DIRECTIONS → Go through the entries below and print, exactly, the lines starting at the one with "andrew_charles (20, 2467)" and ending at the one with "[Menu] (28, 53)", keeping both ends and no others.

RECORDS SUPPLIED →
—————

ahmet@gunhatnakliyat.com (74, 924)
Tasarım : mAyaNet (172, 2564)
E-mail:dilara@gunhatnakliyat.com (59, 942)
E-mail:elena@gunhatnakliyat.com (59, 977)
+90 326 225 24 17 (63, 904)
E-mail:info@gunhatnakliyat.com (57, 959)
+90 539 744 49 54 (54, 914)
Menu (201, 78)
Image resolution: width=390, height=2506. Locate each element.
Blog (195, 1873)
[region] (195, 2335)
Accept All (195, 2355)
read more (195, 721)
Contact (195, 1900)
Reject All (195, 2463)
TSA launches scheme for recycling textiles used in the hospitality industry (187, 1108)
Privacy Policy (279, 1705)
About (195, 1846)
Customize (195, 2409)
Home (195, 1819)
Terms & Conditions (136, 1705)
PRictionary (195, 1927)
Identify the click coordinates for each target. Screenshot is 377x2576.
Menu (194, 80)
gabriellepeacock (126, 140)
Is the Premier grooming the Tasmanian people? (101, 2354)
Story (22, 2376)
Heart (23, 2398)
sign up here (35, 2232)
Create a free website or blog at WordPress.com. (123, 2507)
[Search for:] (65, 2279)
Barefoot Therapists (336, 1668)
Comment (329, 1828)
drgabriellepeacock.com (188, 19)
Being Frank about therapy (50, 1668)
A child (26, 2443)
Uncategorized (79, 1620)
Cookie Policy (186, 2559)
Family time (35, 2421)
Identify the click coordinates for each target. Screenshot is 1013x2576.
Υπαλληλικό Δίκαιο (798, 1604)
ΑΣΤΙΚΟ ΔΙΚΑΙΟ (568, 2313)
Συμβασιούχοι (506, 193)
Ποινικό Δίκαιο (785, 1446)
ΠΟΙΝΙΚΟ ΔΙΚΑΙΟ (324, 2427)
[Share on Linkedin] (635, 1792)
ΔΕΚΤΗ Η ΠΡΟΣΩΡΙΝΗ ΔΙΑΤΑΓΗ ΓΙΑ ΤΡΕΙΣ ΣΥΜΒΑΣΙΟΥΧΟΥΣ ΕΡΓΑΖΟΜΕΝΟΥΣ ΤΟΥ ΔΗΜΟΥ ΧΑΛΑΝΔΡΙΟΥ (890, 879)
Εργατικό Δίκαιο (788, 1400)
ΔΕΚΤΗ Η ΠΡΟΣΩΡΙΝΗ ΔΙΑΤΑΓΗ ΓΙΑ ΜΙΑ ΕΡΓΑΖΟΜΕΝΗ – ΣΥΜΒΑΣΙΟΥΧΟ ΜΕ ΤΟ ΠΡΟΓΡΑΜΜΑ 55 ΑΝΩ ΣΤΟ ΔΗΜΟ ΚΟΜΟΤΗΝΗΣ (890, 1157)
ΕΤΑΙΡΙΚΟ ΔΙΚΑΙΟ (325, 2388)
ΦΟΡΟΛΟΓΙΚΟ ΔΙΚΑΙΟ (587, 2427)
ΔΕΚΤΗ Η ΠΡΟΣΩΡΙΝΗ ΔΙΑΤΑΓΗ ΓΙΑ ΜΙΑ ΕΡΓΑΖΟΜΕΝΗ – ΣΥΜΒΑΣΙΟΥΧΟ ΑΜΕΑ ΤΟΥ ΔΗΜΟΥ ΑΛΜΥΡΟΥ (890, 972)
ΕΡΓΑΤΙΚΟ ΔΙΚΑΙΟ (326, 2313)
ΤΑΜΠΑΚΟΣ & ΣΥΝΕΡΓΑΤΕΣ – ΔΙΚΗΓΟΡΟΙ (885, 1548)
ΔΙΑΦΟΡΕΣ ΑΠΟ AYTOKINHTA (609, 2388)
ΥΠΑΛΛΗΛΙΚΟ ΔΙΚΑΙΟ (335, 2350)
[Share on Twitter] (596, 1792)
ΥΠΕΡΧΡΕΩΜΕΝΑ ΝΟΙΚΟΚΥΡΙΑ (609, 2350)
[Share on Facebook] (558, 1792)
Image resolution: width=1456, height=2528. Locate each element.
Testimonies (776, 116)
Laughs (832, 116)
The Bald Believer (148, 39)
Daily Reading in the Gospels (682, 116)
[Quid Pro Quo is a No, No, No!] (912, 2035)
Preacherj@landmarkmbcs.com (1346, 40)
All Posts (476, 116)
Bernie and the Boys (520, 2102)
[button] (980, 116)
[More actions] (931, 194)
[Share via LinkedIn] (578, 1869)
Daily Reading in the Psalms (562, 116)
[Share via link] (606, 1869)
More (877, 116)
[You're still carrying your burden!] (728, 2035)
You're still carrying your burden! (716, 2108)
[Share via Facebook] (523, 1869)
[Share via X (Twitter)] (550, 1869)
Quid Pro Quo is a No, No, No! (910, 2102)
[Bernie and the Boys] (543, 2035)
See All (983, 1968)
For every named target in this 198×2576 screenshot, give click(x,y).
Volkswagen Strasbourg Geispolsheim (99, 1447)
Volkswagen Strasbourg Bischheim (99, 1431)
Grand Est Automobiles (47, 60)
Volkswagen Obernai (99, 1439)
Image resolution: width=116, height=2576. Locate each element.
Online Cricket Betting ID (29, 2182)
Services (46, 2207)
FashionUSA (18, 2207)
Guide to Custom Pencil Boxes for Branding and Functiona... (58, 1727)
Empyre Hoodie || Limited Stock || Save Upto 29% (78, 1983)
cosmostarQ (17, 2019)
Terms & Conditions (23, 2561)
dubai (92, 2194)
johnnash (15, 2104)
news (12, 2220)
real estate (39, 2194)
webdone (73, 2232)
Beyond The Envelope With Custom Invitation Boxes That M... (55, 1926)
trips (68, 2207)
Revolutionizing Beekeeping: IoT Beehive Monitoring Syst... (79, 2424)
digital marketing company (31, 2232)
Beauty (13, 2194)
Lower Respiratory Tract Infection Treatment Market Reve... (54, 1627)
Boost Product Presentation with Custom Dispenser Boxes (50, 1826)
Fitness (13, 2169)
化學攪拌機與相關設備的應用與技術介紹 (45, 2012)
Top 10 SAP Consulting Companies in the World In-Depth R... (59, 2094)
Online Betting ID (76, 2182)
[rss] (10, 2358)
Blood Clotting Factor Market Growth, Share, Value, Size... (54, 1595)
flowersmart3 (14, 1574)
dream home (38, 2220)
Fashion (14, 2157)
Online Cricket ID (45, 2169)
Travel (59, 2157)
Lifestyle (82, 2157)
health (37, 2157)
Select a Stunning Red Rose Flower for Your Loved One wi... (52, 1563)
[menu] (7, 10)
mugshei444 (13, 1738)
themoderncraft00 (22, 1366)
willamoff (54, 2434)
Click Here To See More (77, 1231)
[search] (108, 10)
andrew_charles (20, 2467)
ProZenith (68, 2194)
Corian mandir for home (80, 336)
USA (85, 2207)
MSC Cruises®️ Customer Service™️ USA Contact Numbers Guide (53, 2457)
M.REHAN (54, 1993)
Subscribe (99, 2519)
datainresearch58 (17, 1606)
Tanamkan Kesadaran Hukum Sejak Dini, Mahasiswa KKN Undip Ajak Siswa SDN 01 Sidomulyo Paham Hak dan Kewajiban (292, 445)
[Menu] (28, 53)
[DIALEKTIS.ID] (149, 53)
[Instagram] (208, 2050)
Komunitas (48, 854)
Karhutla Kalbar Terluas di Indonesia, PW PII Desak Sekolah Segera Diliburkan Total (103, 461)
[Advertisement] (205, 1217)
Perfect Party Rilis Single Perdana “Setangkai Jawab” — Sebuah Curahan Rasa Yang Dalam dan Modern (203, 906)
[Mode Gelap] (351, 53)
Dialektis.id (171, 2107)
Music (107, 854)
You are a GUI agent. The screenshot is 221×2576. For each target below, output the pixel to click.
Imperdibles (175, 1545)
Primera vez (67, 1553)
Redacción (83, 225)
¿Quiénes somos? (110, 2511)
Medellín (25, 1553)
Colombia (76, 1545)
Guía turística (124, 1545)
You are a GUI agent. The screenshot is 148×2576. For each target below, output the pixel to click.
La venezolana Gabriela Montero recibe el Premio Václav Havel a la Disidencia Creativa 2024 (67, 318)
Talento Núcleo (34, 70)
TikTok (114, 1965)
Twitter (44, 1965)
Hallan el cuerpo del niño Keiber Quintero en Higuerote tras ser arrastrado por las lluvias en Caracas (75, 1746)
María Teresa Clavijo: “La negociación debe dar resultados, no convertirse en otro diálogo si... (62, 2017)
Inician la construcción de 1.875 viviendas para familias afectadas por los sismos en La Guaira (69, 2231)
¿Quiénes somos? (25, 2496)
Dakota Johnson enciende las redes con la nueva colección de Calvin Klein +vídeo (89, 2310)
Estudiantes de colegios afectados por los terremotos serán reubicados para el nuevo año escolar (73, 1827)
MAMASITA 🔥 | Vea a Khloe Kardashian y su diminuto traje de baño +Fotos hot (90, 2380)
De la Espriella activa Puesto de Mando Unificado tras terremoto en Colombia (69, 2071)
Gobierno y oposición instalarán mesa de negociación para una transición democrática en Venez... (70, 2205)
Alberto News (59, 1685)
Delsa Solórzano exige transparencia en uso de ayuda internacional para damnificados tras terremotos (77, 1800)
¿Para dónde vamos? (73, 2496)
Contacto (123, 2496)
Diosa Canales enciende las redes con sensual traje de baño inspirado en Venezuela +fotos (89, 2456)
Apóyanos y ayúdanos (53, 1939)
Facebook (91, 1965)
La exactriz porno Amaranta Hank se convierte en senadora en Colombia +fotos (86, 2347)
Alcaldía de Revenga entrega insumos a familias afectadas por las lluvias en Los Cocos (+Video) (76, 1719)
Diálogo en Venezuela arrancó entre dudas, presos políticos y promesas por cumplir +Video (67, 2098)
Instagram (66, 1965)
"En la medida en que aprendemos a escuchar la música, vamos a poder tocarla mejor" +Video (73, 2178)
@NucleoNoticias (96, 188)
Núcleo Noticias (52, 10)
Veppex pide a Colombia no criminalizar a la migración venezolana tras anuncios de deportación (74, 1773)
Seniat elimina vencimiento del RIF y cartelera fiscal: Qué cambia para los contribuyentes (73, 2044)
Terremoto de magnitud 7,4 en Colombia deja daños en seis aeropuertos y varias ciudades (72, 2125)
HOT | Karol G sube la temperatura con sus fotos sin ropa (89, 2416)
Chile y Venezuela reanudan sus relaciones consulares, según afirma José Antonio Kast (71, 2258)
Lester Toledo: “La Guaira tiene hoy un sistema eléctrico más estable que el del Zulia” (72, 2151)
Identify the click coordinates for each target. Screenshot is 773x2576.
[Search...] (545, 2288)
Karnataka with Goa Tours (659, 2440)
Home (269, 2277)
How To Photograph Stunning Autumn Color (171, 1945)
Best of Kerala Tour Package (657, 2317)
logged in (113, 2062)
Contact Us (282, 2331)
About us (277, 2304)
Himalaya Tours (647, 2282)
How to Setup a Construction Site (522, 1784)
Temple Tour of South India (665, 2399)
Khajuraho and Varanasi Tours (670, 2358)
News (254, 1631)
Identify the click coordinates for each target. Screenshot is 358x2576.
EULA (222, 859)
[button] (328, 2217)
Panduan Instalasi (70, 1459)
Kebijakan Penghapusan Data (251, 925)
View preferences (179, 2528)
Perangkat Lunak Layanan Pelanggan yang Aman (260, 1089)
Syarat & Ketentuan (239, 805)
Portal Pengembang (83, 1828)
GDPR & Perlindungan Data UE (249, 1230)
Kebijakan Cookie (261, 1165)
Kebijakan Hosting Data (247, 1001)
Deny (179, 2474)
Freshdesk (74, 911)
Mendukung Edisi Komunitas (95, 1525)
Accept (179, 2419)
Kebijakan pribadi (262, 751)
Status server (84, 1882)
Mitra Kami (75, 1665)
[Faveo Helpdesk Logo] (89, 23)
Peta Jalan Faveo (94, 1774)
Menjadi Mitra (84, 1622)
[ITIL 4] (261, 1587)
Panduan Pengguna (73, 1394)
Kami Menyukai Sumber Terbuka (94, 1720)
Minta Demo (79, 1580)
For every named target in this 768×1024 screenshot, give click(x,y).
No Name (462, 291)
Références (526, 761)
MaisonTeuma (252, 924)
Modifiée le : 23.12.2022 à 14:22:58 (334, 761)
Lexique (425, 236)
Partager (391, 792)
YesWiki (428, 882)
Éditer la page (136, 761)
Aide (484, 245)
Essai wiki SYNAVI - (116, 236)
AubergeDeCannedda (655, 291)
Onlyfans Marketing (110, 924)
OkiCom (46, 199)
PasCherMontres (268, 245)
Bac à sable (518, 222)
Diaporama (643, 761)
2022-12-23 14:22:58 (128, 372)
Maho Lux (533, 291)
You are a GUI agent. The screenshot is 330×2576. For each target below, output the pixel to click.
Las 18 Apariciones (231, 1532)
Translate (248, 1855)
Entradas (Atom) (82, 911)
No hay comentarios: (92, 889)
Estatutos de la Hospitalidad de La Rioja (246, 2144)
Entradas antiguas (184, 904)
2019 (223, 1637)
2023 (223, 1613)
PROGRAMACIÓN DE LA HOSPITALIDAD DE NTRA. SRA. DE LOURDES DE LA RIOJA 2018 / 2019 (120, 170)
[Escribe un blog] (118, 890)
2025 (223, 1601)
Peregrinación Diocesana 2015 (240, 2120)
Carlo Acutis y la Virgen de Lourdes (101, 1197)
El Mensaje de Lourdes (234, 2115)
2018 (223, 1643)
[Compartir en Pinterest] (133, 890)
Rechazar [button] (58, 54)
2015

—————

SOLUTION BELOW →
andrew_charles (20, 2467)
ProZenith (68, 2194)
Corian mandir for home (80, 336)
USA (85, 2207)
MSC Cruises®️ Customer Service™️ USA Contact Numbers Guide (53, 2457)
M.REHAN (54, 1993)
Subscribe (99, 2519)
datainresearch58 (17, 1606)
Tanamkan Kesadaran Hukum Sejak Dini, Mahasiswa KKN Undip Ajak Siswa SDN 01 Sidomulyo Paham Hak dan Kewajiban (292, 445)
[Menu] (28, 53)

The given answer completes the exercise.